━━━ Data listing ━━━
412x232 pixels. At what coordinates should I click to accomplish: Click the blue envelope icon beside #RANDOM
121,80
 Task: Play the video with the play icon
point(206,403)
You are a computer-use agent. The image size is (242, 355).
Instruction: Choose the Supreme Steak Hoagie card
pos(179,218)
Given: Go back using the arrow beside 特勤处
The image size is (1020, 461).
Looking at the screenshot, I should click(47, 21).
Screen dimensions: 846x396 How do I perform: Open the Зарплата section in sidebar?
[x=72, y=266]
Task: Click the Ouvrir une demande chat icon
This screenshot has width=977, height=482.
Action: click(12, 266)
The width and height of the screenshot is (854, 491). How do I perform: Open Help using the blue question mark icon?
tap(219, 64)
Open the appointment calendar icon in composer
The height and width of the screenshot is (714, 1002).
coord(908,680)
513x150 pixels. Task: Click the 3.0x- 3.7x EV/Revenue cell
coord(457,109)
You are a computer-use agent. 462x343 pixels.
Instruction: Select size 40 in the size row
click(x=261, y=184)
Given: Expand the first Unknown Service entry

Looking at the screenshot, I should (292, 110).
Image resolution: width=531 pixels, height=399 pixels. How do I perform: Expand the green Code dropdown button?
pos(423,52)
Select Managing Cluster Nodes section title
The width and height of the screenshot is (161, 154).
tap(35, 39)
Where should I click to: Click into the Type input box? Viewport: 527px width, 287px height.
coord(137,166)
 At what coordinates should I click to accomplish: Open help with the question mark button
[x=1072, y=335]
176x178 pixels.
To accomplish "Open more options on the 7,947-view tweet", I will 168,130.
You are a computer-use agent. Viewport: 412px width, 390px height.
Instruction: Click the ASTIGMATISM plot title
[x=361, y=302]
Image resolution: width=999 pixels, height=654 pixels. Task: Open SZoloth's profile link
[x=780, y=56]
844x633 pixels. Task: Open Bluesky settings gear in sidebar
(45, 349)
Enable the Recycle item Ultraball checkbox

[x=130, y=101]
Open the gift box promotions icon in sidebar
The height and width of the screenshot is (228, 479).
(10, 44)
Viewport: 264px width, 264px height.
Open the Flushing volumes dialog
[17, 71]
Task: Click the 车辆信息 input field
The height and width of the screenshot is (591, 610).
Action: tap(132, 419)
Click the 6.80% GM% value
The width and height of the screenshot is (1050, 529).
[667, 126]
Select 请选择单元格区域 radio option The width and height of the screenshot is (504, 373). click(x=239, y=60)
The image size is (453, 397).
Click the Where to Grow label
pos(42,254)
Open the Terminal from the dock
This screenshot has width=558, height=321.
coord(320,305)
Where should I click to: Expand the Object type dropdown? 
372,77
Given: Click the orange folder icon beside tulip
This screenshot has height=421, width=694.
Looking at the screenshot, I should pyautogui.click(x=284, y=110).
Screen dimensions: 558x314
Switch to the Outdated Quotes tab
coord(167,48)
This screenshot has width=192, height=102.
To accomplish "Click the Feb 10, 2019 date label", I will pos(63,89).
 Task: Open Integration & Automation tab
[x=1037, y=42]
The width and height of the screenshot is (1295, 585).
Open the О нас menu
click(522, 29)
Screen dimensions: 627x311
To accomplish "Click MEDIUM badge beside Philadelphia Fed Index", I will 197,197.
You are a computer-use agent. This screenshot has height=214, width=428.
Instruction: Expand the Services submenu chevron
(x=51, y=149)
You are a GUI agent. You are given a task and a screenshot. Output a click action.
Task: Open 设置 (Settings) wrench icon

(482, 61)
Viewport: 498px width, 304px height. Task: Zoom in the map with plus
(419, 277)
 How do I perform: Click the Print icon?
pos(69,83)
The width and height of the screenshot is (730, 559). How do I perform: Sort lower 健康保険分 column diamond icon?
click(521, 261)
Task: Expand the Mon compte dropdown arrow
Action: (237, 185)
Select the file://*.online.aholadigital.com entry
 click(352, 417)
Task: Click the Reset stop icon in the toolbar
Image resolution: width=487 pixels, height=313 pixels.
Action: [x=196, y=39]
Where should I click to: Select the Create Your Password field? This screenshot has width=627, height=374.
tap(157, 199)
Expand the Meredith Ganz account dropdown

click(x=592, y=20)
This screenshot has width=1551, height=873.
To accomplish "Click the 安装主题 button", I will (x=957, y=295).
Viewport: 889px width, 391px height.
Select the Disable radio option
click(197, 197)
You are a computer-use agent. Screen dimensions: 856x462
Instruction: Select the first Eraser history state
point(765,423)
━━━
Every line of the data is to be printed again exactly.

__Task output__
412x232 pixels. At what coordinates should I click to accomplish: Click the blue envelope icon beside #RANDOM
121,80
 Task: Play the video with the play icon
point(206,403)
You are a computer-use agent. The image size is (242, 355).
Instruction: Choose the Supreme Steak Hoagie card
pos(179,218)
Given: Go back using the arrow beside 特勤处
The image size is (1020, 461).
Looking at the screenshot, I should click(47, 21).
Screen dimensions: 846x396 How do I perform: Open the Зарплата section in sidebar?
[x=72, y=266]
Task: Click the Ouvrir une demande chat icon
This screenshot has width=977, height=482.
Action: click(12, 266)
The width and height of the screenshot is (854, 491). How do I perform: Open Help using the blue question mark icon?
tap(219, 64)
Open the appointment calendar icon in composer
The height and width of the screenshot is (714, 1002).
coord(908,680)
513x150 pixels. Task: Click the 3.0x- 3.7x EV/Revenue cell
coord(457,109)
You are a computer-use agent. 462x343 pixels.
Instruction: Select size 40 in the size row
click(x=261, y=184)
Given: Expand the first Unknown Service entry

Looking at the screenshot, I should (292, 110).
Image resolution: width=531 pixels, height=399 pixels. How do I perform: Expand the green Code dropdown button?
pos(423,52)
Select Managing Cluster Nodes section title
The width and height of the screenshot is (161, 154).
tap(35, 39)
Where should I click to: Click into the Type input box? Viewport: 527px width, 287px height.
coord(137,166)
 At what coordinates should I click to accomplish: Open help with the question mark button
[x=1072, y=335]
176x178 pixels.
To accomplish "Open more options on the 7,947-view tweet", I will 168,130.
You are a computer-use agent. Viewport: 412px width, 390px height.
Instruction: Click the ASTIGMATISM plot title
[x=361, y=302]
Image resolution: width=999 pixels, height=654 pixels. Task: Open SZoloth's profile link
[x=780, y=56]
844x633 pixels. Task: Open Bluesky settings gear in sidebar
(45, 349)
Enable the Recycle item Ultraball checkbox

[x=130, y=101]
Open the gift box promotions icon in sidebar
The height and width of the screenshot is (228, 479).
(10, 44)
Viewport: 264px width, 264px height.
Open the Flushing volumes dialog
[17, 71]
Task: Click the 车辆信息 input field
The height and width of the screenshot is (591, 610).
Action: tap(132, 419)
Click the 6.80% GM% value
The width and height of the screenshot is (1050, 529).
[667, 126]
Select 请选择单元格区域 radio option The width and height of the screenshot is (504, 373). click(x=239, y=60)
The image size is (453, 397).
Click the Where to Grow label
pos(42,254)
Open the Terminal from the dock
This screenshot has width=558, height=321.
coord(320,305)
Where should I click to: Expand the Object type dropdown? 
372,77
Given: Click the orange folder icon beside tulip
This screenshot has height=421, width=694.
Looking at the screenshot, I should pyautogui.click(x=284, y=110).
Screen dimensions: 558x314
Switch to the Outdated Quotes tab
coord(167,48)
This screenshot has width=192, height=102.
To accomplish "Click the Feb 10, 2019 date label", I will pos(63,89).
 Task: Open Integration & Automation tab
[x=1037, y=42]
The width and height of the screenshot is (1295, 585).
Open the О нас menu
click(522, 29)
Screen dimensions: 627x311
To accomplish "Click MEDIUM badge beside Philadelphia Fed Index", I will 197,197.
You are a computer-use agent. This screenshot has height=214, width=428.
Instruction: Expand the Services submenu chevron
(x=51, y=149)
You are a GUI agent. You are given a task and a screenshot. Output a click action.
Task: Open 设置 (Settings) wrench icon

(482, 61)
Viewport: 498px width, 304px height. Task: Zoom in the map with plus
(419, 277)
 How do I perform: Click the Print icon?
pos(69,83)
The width and height of the screenshot is (730, 559). How do I perform: Sort lower 健康保険分 column diamond icon?
click(521, 261)
Task: Expand the Mon compte dropdown arrow
Action: (237, 185)
Select the file://*.online.aholadigital.com entry
 click(352, 417)
Task: Click the Reset stop icon in the toolbar
Image resolution: width=487 pixels, height=313 pixels.
Action: [x=196, y=39]
Where should I click to: Select the Create Your Password field? This screenshot has width=627, height=374.
tap(157, 199)
Expand the Meredith Ganz account dropdown

click(x=592, y=20)
This screenshot has width=1551, height=873.
To accomplish "Click the 安装主题 button", I will (x=957, y=295).
Viewport: 889px width, 391px height.
Select the Disable radio option
click(197, 197)
You are a computer-use agent. Screen dimensions: 856x462
Instruction: Select the first Eraser history state
point(765,423)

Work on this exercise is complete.